Collection entries
╭──

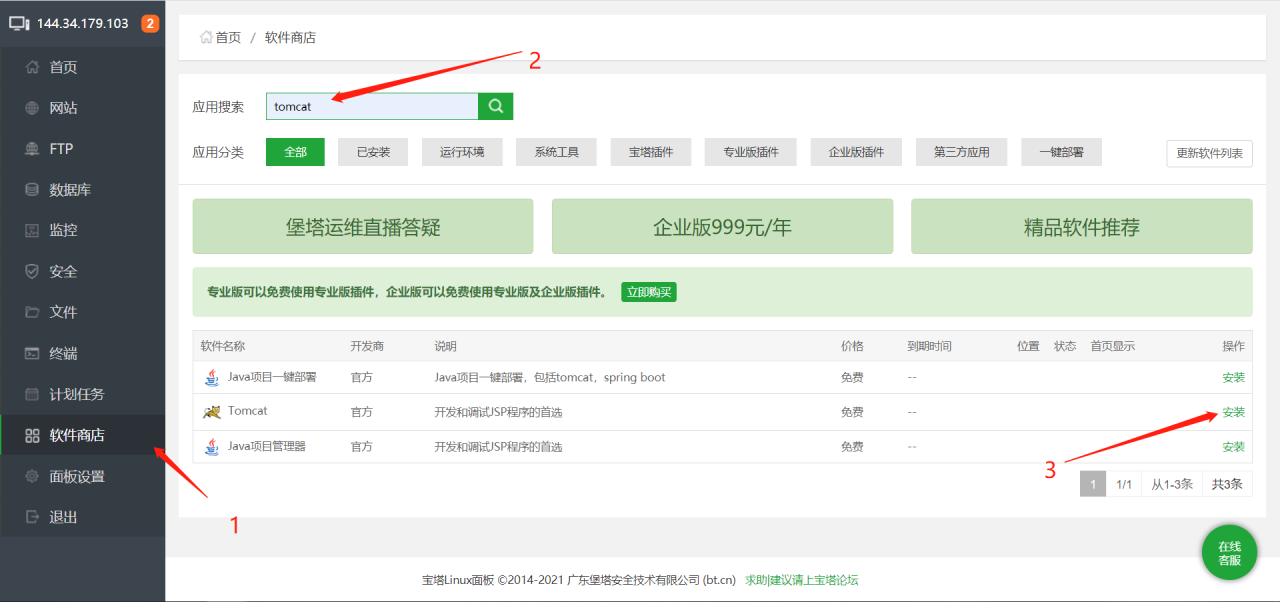Open the FTP section in the sidebar

pos(62,148)
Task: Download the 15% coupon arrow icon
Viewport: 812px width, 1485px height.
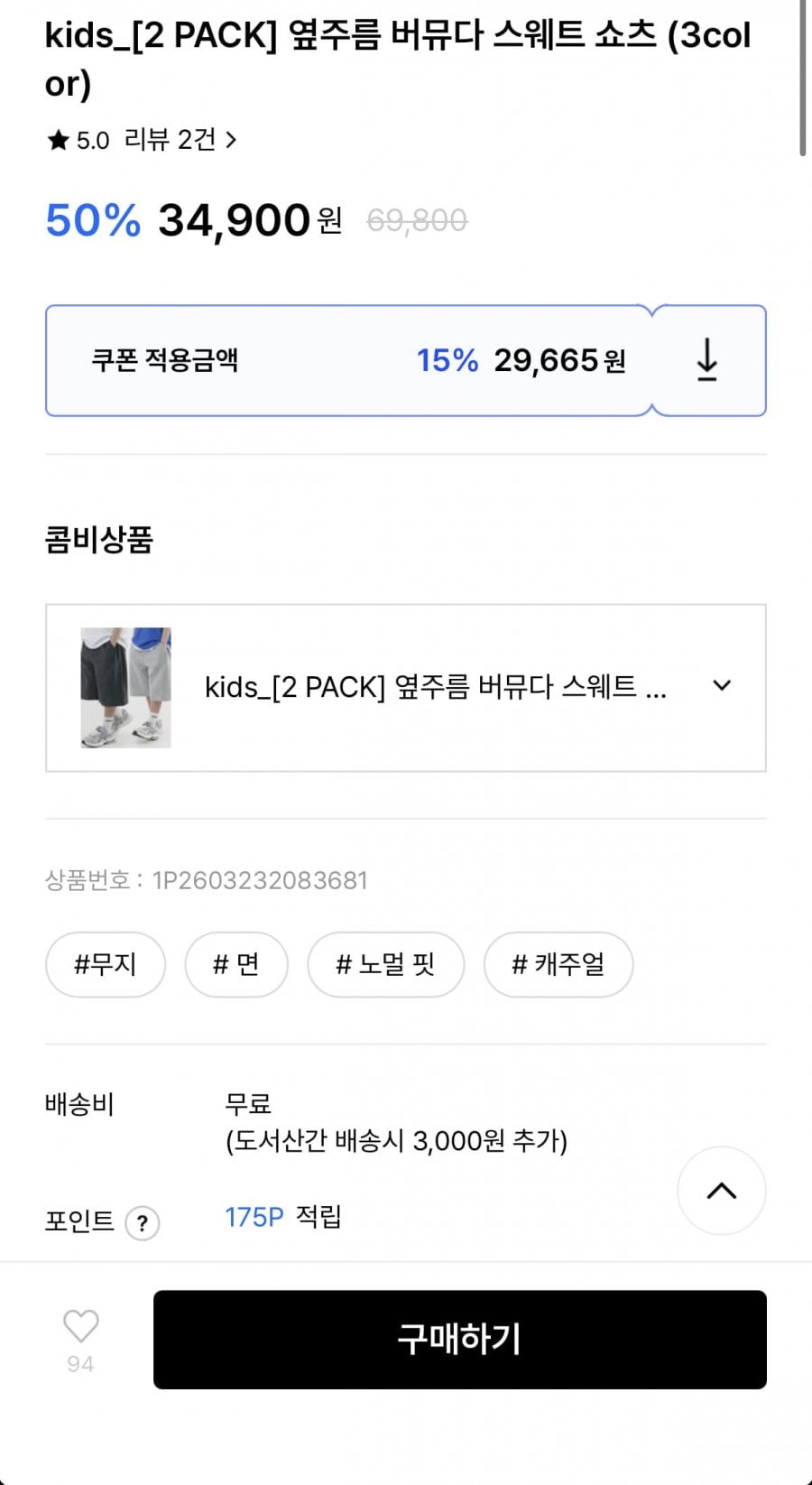Action: coord(707,360)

╰──

### What the task asks
Before duplicating, set the pictures aside; then output exactly the lines from the one with "Task: Download the 15% coupon arrow icon" through the end of the records, and only those.

### Answer section
Task: Download the 15% coupon arrow icon
Viewport: 812px width, 1485px height.
Action: coord(707,360)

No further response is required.